Katherine Heigl is on vacay in Mexico. You know what? I want to film a hit tv show for a few months out of the year then go on a luxury trip. Sign me up. I work cheap and I can write my own lines. Score!
Fear not my friends, everything is right with the world again- Posh is wearing heels. And I dont have a picture but Matthew McConagohey is running around with his shirt off. Whew. Its all back to normal.
Possibly the only woman on the planet who can wear leggings or tight skinny pants and get away with it, Gisele Bunchen. Or as I pronounce her last name, Bunchkin.
Would these two gayelle's just come out of their walk-in closet already? Lindsay Lohan and her gal pal Samantha Ronson.

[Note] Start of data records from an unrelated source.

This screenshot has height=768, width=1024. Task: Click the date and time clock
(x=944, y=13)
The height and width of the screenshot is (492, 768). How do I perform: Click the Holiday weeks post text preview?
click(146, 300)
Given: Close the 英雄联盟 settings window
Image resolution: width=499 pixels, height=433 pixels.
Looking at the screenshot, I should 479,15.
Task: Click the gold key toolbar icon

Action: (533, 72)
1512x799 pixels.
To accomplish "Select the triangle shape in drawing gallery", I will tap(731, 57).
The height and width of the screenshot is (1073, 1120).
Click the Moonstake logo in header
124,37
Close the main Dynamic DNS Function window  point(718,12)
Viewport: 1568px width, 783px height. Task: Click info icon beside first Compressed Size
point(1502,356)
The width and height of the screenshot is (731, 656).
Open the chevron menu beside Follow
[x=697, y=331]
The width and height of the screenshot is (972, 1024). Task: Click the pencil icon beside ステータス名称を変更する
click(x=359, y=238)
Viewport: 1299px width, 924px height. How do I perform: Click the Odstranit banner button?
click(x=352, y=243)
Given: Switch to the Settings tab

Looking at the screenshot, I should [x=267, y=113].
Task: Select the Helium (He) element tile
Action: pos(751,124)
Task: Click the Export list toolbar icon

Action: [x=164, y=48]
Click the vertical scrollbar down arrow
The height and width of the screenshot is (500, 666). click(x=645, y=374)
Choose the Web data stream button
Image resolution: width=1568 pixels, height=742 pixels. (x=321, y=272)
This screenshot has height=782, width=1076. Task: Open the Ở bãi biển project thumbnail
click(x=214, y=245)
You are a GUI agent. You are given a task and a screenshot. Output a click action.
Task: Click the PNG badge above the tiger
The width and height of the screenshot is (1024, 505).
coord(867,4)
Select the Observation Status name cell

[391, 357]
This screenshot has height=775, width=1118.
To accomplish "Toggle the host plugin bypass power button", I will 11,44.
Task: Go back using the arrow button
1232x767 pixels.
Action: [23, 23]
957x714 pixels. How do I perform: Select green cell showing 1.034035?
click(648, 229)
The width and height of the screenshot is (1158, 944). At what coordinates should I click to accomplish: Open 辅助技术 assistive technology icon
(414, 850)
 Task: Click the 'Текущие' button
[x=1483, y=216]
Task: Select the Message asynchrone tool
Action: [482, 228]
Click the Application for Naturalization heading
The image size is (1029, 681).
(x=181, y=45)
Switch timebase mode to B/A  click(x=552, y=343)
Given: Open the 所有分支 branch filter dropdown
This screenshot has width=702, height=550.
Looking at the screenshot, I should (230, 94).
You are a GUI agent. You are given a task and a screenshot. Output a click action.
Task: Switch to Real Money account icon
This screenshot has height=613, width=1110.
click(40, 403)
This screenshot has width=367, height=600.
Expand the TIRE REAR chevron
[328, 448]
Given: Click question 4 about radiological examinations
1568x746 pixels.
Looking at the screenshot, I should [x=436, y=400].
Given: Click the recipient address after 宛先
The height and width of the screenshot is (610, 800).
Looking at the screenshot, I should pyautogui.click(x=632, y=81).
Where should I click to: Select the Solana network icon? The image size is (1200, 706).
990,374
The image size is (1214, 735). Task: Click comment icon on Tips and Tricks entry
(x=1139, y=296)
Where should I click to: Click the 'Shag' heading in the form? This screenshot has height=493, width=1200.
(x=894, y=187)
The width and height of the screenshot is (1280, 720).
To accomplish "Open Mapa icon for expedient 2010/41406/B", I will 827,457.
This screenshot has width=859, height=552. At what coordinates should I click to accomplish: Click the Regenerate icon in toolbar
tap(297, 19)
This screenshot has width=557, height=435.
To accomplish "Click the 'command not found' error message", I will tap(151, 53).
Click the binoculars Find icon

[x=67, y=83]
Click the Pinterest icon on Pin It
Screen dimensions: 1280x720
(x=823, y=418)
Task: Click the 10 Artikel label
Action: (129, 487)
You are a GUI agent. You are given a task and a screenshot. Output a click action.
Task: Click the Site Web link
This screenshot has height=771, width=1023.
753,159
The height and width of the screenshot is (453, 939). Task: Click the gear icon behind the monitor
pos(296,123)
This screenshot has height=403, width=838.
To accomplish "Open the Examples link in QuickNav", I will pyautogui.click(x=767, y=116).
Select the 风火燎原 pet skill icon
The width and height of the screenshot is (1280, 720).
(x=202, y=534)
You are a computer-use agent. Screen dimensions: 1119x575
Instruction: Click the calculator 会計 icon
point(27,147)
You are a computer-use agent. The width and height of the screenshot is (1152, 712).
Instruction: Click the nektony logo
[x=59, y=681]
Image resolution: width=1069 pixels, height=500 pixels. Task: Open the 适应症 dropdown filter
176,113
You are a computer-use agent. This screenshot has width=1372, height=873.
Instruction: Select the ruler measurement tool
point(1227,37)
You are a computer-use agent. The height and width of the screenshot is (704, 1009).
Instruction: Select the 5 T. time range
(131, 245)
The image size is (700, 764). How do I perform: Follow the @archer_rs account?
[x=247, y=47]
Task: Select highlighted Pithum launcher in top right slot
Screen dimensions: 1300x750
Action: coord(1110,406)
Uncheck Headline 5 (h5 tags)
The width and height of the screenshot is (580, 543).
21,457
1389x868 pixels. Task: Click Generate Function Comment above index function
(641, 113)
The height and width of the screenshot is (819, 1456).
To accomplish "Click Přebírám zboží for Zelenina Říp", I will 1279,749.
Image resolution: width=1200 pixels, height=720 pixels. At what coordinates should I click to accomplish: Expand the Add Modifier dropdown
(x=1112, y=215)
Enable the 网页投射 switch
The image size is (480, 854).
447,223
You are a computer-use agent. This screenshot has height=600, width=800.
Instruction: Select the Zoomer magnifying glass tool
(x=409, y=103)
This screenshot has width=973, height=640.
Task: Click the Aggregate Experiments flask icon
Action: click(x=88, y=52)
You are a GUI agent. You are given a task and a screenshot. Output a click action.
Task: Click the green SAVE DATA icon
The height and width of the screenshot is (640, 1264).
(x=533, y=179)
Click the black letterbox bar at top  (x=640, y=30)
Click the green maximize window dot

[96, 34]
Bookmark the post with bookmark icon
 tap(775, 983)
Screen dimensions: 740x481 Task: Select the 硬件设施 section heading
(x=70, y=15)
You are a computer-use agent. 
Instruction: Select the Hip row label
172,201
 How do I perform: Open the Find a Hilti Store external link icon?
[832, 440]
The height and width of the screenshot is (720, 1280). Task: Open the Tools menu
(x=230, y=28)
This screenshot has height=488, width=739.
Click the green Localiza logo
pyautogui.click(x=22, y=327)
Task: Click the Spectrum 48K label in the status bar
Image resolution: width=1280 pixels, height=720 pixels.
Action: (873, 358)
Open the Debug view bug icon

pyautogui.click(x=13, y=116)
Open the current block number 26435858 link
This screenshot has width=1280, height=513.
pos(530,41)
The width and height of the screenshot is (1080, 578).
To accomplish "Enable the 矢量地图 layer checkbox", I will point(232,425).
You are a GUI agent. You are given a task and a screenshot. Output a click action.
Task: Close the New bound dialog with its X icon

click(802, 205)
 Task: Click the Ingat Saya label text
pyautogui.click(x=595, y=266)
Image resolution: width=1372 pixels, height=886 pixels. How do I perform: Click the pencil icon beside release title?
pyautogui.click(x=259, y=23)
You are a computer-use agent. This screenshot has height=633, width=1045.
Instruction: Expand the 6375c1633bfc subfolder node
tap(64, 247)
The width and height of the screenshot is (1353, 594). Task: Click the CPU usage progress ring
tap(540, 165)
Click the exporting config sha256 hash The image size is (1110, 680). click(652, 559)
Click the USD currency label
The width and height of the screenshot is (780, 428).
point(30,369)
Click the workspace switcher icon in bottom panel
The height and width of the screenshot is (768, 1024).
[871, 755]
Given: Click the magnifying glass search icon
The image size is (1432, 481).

Is it a doctor or an angel? All white wearing Jennifer Garner. Every time I wear an all white outfit, I feel like a dental hygienist. Or a giant Q-tip.
I'm sure we can get this back to Kevin Bacon somehow. Kate Hudson is dating Lance Armstrong who dated Sheryl Crow who used to date Kate's ex, Owen Wilson who was in You, Me and Dupree with Matt Dillon who was in Wild Things with Kevin Bacon! See, all roads lead to Kevin!
You think Liza Minelli uses a stencil for those perfect chola eyebrows? Or does she free-hand it with a fine point Sharpie? I say it's a gel pen from Michael's.
The dress is a bit bubbly for my taste but Charlize Theron is pure perfection. Does she have a drop of cellulite or a tiny line of a wrinkle? I doubt it.
Back in the 1980's I bought a skirt exactly like the one Kate Bosworth is wearing above. I bought it at TJ Maxx on the clearance rack.Lisa Rinna and the Olsen twins. I kid, I kid. That's Lisa and her daughters, Delilah and Amelia.
I don't know why I even bother with makeup and hair care, personal hygiene and health. Amy Winehouse is a fine example of poor nutrition, bad health and negligent basic care but she's being hired to sing at venues far and wide. I'm going to slap a scarf over my head, Aunt Jemima style and hit the scene. Emma Roberts falls prey to the feet eating pants syndrome but other than that, Julia's niece is totally cute.
If by 'Father of Year' it means he makes the effort to hire help to care for Jaden and Sean, then by all means, go ahead and give Kevin Federline the golden trophy. Does he even work? Or is he a bona fide Mr. Mom?